_Exercise objective_.
Could you restate the stretch of the earnings call excerpt from "Through our partnership" through "with data-driven insights.", swapping "logos" for "clients"?

_Excerpt to read_.
┌────────
Number two, expanding significantly in BFSI and HLS, healthcare life sciences, over the last few years. Number three, deepening capabilities in data AI and modernization engineering, backed by our scaling talent across sales, delivery, HR, and finance operations to support our growth ambitions. This progress has come despite significant headwinds, which include ongoing pressure in retail and manufacturing, global retail and manufacturing, budget rationalizations by our large high-tech and banking clients, and SITL's continued impact on IT and ITS business, and potentially Microsoft going direct for large clients and a broader macroeconomic slowdown. Let me provide you an update on these strategy and goals, how we are faring. Our success is anchored on these three pillars, relevantly focused on large deals. In Q1, we won three large deals, underscoring our growing relevance and transformation impact we create for our clients by leveraging AI. Sharp execution across strategic verticals and geographies.
Through our partnership with Microsoft, AWS, and other ecosystem players, we opened seven new enterprise-grade logos in Q1, scaling Sonata for the next phase of growth, which is backed by our continuous investments in AI. In terms of large deals, they remain a cornerstone of our growth strategy, with approximately 45% of our pipeline comprising large and strategic opportunities. I'm pleased to share three marquee wins in Q1, which underscore our AI differentiation in the industry. First win is from a leading BFSI client in lending, who have awarded Sonata a multi-year contract to modernize their core lending platform and cloud infrastructure model transformation. The engagement focuses on enhancing customer experience, reducing technical debt, and driving AI enablement with data-driven insights.
The second large deal is from a global TMT leader, offering software and cloud services, has renewed and expanded their partnership with Sonata with additional budgets during the course of the year. The engagement includes continued engagement for Dynamics, AI, and data. The third win is for a BFSI client to consolidate and modernize their data platform support and core application development. Across these wins, Sonata differentiated through its AI-led transformation approach, integrating modern engineering practices and platform-driven data modernization to create real outcome-driven value for our clients. With that, let me provide you an update on the key AI wins during the course of the quarter. These are significant wins. They are not large, but they are very strategic for our go-forward build-out of Sonata. The first win on AI is with a global agriculture leader who has awarded Sonata a multi-year engagement to establish an AI co-innovation lab.
└────────
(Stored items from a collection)
┌────────
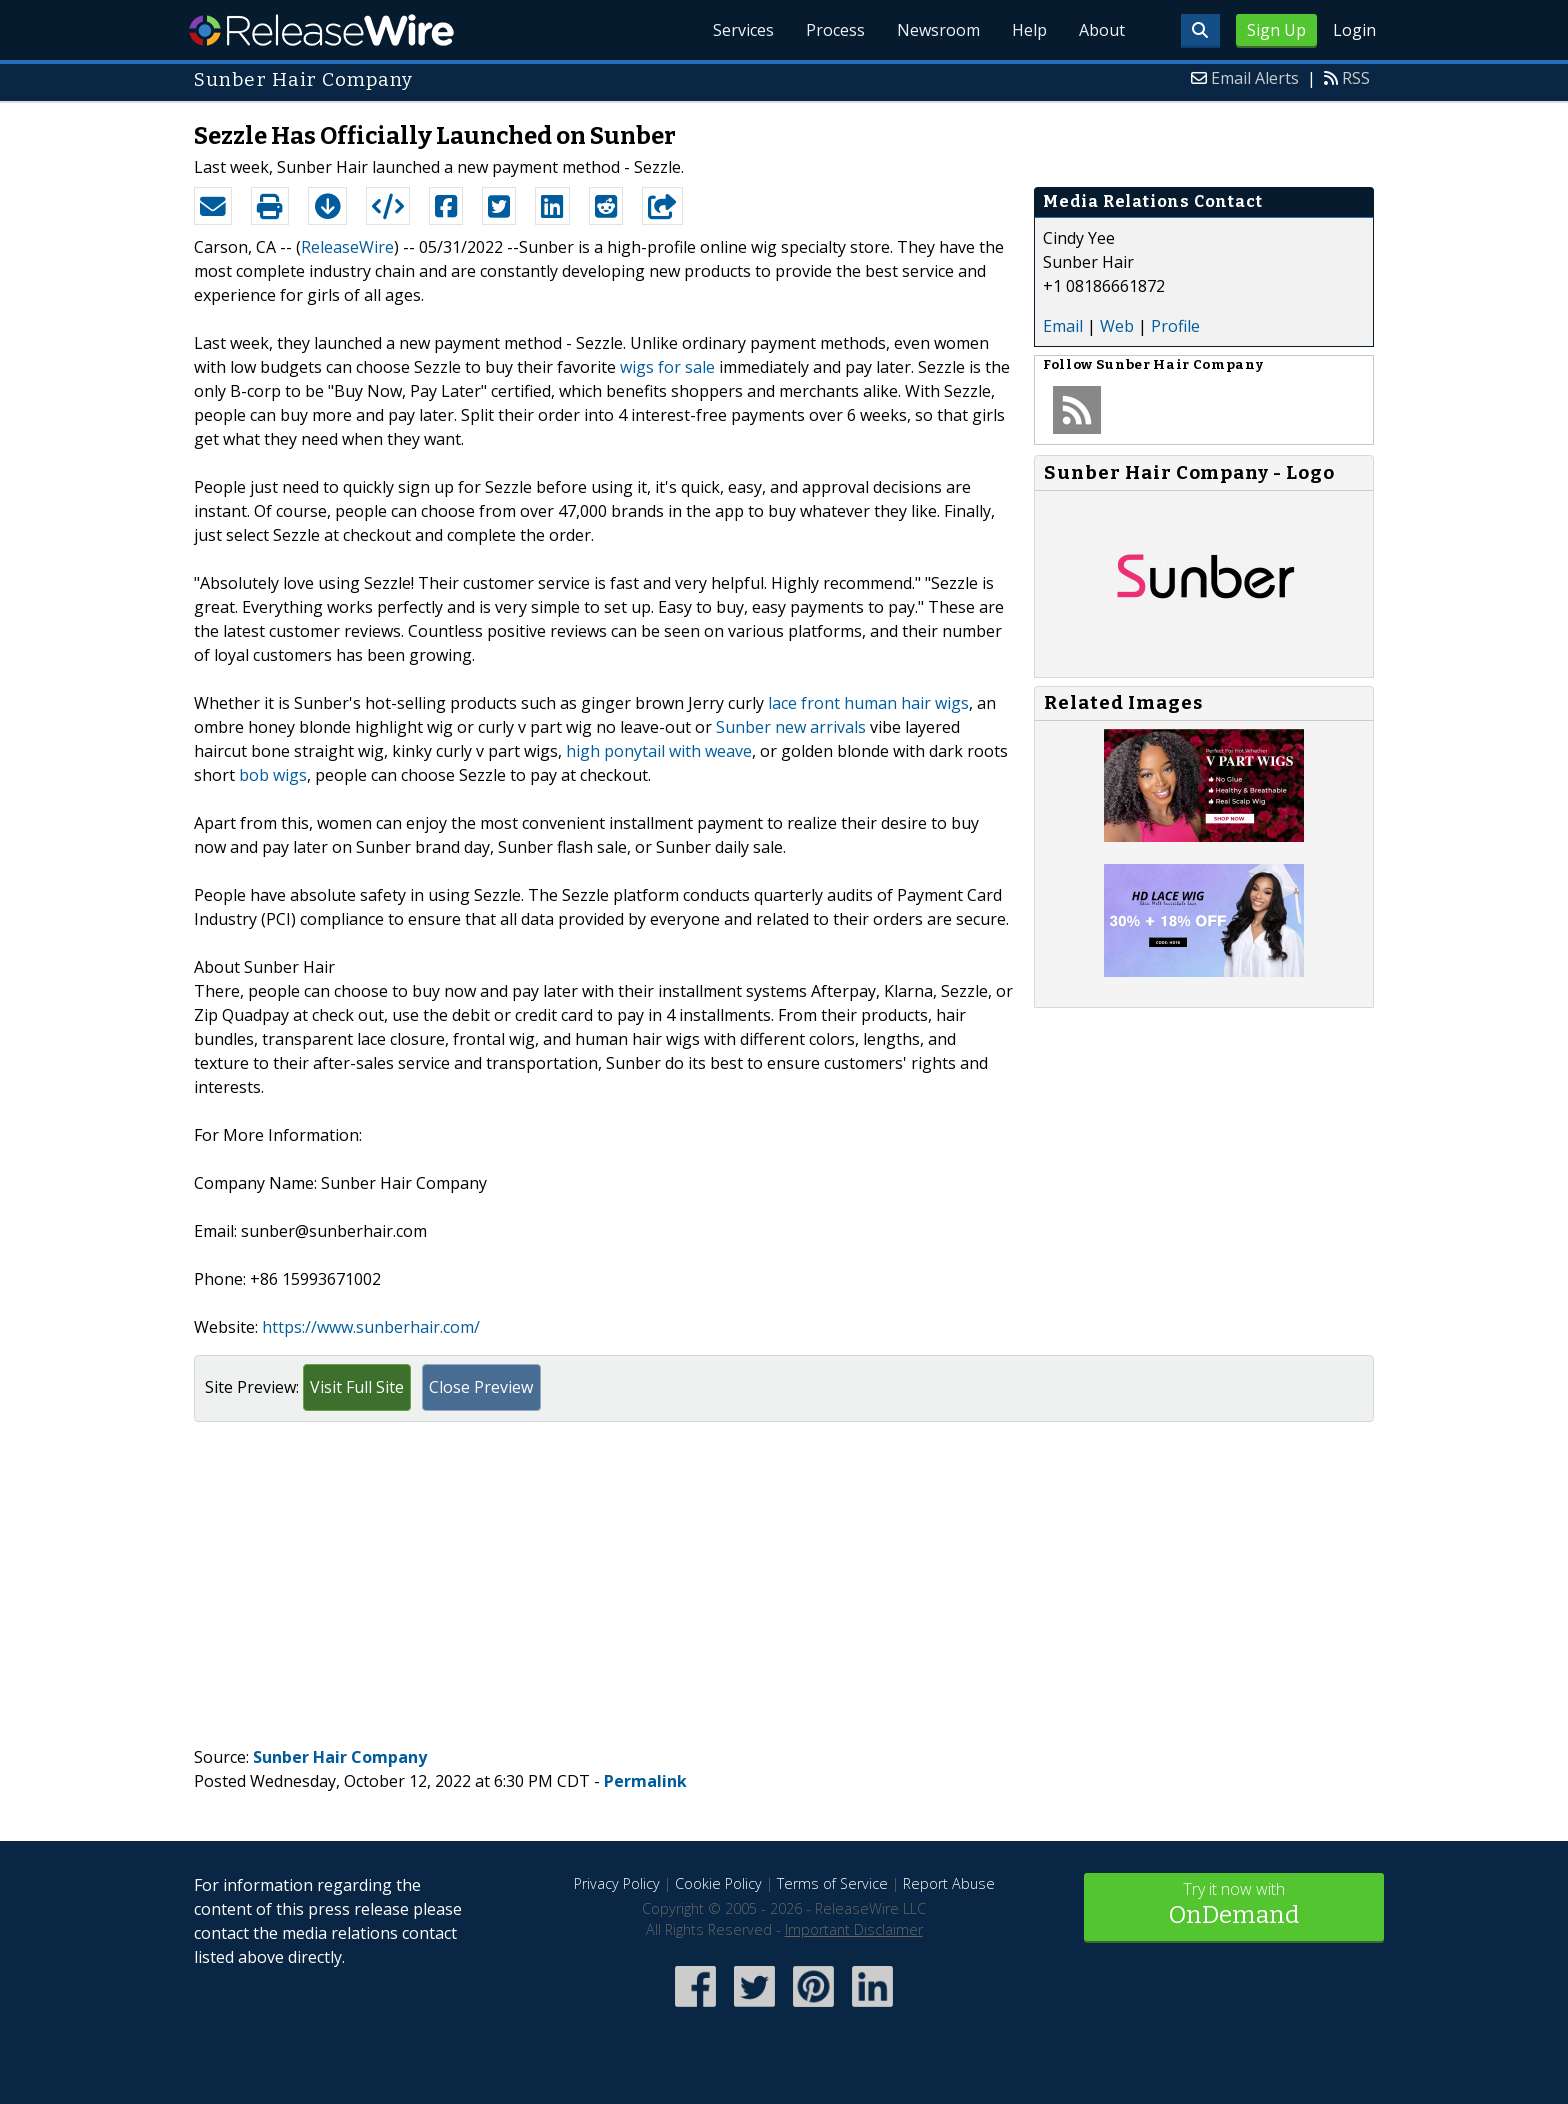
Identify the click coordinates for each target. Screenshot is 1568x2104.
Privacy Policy (617, 1883)
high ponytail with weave (659, 751)
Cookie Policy (718, 1883)
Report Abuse (949, 1883)
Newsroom (938, 30)
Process (835, 30)
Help (1029, 30)
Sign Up (1276, 30)
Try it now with (1234, 1905)
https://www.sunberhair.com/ (371, 1327)
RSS (1356, 78)
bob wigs (273, 775)
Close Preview (481, 1387)
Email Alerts (1255, 78)
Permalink (645, 1781)
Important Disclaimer (854, 1929)
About (1102, 30)
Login (1354, 30)
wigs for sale (667, 367)
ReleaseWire (321, 30)
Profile (1175, 326)
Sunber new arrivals (791, 727)
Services (743, 30)
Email (1063, 326)
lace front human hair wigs (868, 703)
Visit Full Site (357, 1387)
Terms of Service (832, 1883)
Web (1117, 326)
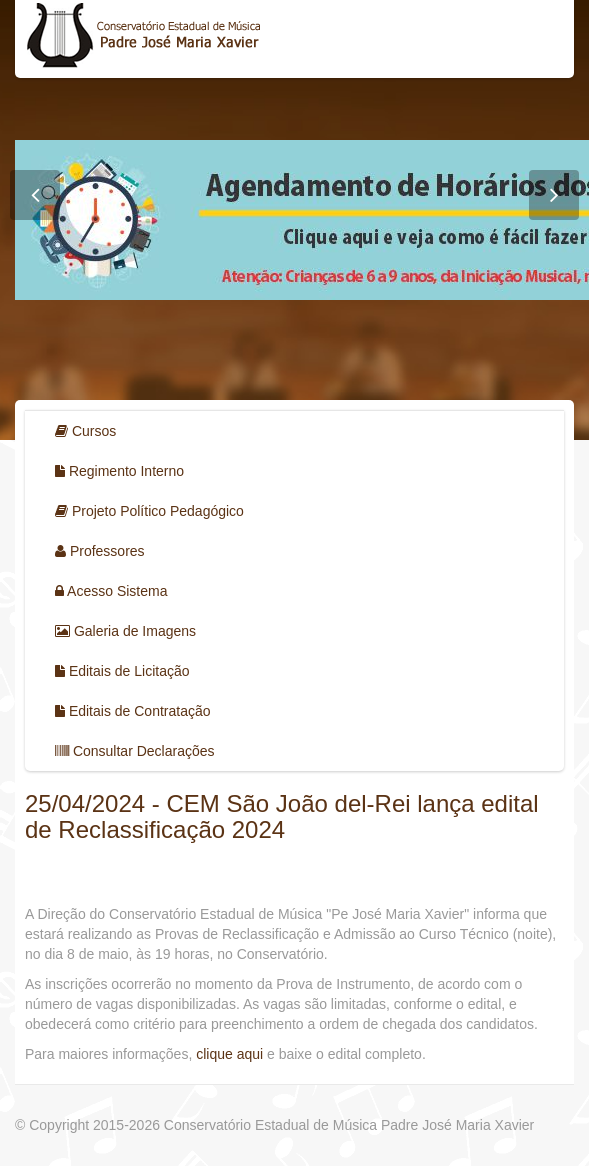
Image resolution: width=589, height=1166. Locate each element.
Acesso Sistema (111, 591)
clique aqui (231, 1054)
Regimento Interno (119, 471)
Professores (100, 551)
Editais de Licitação (122, 671)
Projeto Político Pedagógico (149, 511)
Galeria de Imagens (125, 631)
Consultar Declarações (135, 751)
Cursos (85, 431)
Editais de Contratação (133, 711)
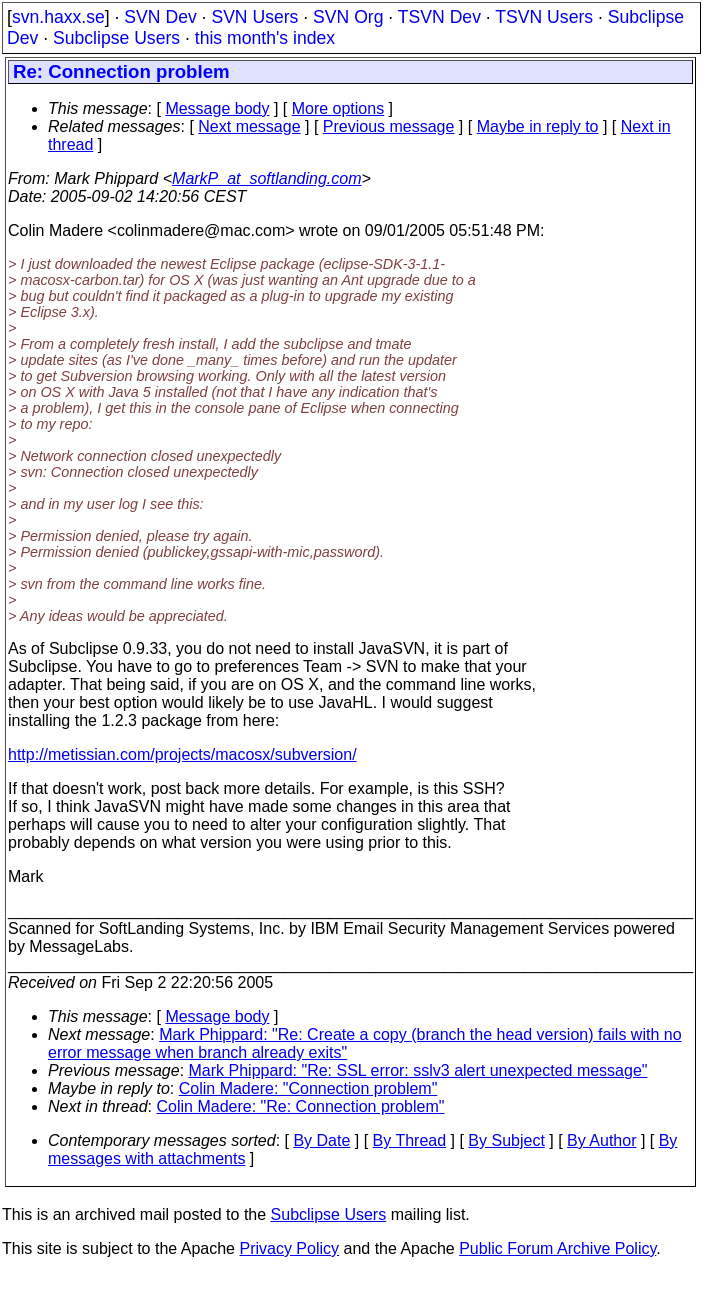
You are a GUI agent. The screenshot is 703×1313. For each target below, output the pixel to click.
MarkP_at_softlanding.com (266, 178)
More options (338, 108)
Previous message (389, 126)
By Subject (506, 1140)
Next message (249, 126)
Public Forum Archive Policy (557, 1248)
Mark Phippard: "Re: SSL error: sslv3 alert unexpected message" (418, 1070)
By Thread (410, 1140)
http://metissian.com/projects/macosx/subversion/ (182, 754)
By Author (601, 1140)
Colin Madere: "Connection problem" (308, 1088)
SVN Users (254, 17)
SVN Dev (160, 17)
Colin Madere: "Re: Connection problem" (301, 1106)
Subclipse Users (116, 38)
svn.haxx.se (58, 17)
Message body (217, 108)
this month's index (265, 38)
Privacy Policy (289, 1248)
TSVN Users (544, 17)
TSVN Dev (439, 17)
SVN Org (348, 17)
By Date (321, 1140)
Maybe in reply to (538, 126)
└────────
_Output of the exercise_.
Through our partnership with Microsoft, AWS, and other ecosystem players, we opened seven new enterprise-grade clients in Q1, scaling Sonata for the next phase of growth, which is backed by our continuous investments in AI. In terms of large deals, they remain a cornerstone of our growth strategy, with approximately 45% of our pipeline comprising large and strategic opportunities. I'm pleased to share three marquee wins in Q1, which underscore our AI differentiation in the industry. First win is from a leading BFSI client in lending, who have awarded Sonata a multi-year contract to modernize their core lending platform and cloud infrastructure model transformation. The engagement focuses on enhancing customer experience, reducing technical debt, and driving AI enablement with data-driven insights.